It’s official: traditional crafts are back in vogue. The V&A’s quilting exhibition, which opened on March 20, is the museum’s most successful to date in terms of pre-booked tickets. More than two million of us watch Monty Don’s BBC2 programme Mastercrafts each week and, with the help of avant garde artists such as Grayson Perry, crafts such as pottery are solidly back in the mainstream.

It’s estimated that they employ about 88,000 people in Britain and contribute £2.9 billion to the economy each year. However, according to those on the inside, the future of these ancient skills is in jeopardy, due to a lack of Government recognition. Specialised courses are being pulled from the curriculum, and the prohibitive cost to a craftsmen of taking on an apprentice (from £18,000 to £28,000 per year) means that many traditional skills will die out with the current generation of practitioners.

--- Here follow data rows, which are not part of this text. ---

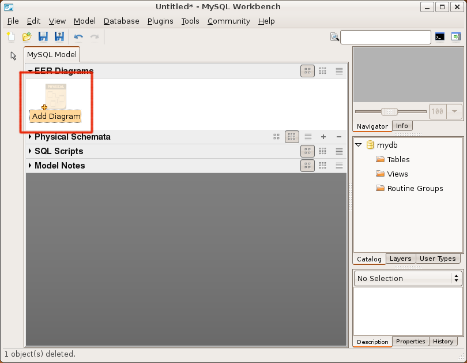
Task: Switch EER Diagrams to list view
Action: (x=339, y=71)

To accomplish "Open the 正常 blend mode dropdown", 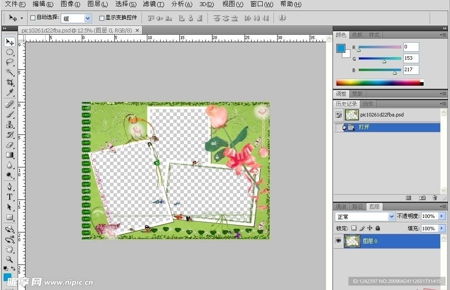I will click(391, 217).
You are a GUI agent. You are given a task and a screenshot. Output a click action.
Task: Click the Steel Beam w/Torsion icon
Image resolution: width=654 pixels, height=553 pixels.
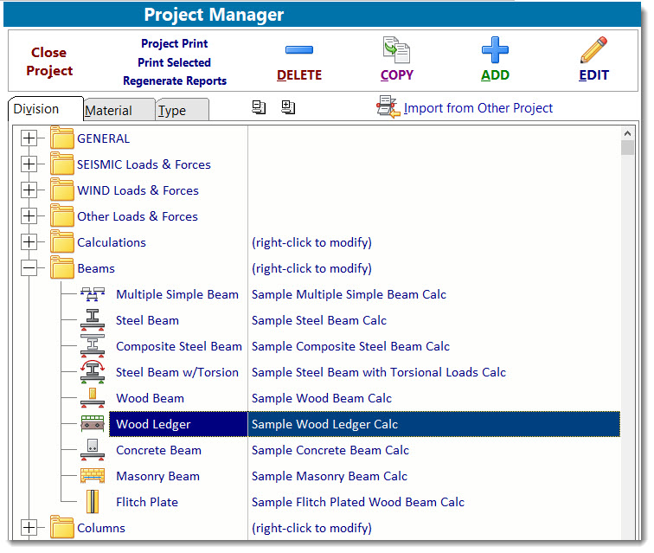click(x=92, y=372)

The Heritage Crafts Association (HCA) last week pledged to lobby the Government and work to halt that decline. It specifically aims to help fight the cause of those skills, from coppicing to thimble-making, which fall outside the remit of the Crafts Council (primarily concerned with contemporary design) and groups such as English Heritage, which preserve objects, rather than methods. ‘These skills are part of our national identity, and yet this “living heritage” is barely recognised,’ says the HCA’s Chris Rowley. ‘In countries such as France, traditional crafts are supported and celebrated for their “Frenchness”.’

He points out that the 2003 UNESCO Convention for the Safeguarding of Intangible Cultural Heritage, which argued for ‘creating conditions that will encourage artisans to continue to produce crafts of all kinds, and to transmit their skills and knowledge to others’, was signed by some 120 countries-but not by Britain.

‘Much of our history is underpinned by our traditional crafts, from surnames such as Potter, Thatcher and Turner, to the history of a specific area,’ adds Robin Wood, HCA chairman. ‘A complete local-history identity can be demonstrated in one traditionally made Lake District basket.’

The HCA has two main goals: to raise awareness of the importance of traditional crafts, and to fight for financial support for apprenticeships and training programmes. ‘These are thriving businesses, and there are people who want to learn how to do them,’ says Mr Wood. ‘The problem that must be tackled before it’s too late is how to transfer the knowledge between generations.’

End of engravers?

British engravers are still seen as some of the best in the world, with a large proportion of international clients, but there’s only a handful left. Samantha Marsden (right) is, at 41, by far one of the youngest and one of very few women. ‘I think I was one of the last to do an apprenticeship during something of a golden era,’ she says.

The daughter of a gunsmith, she always wanted to be an engraver and, after a stint at art school, was lucky enough to be offered an apprenticeship with one of the best names in the business, George Lukes. ‘He was looking for someone to take over and so financed the apprenticeship himself,’ explains Mrs Marsden. ‘It takes at least five years to learn the craft, and, today, that’s simply not something I could afford to offer. There are a few bursaries available to help apprentices, but this excellent system has slightly fallen by the wayside in favour of university for all.’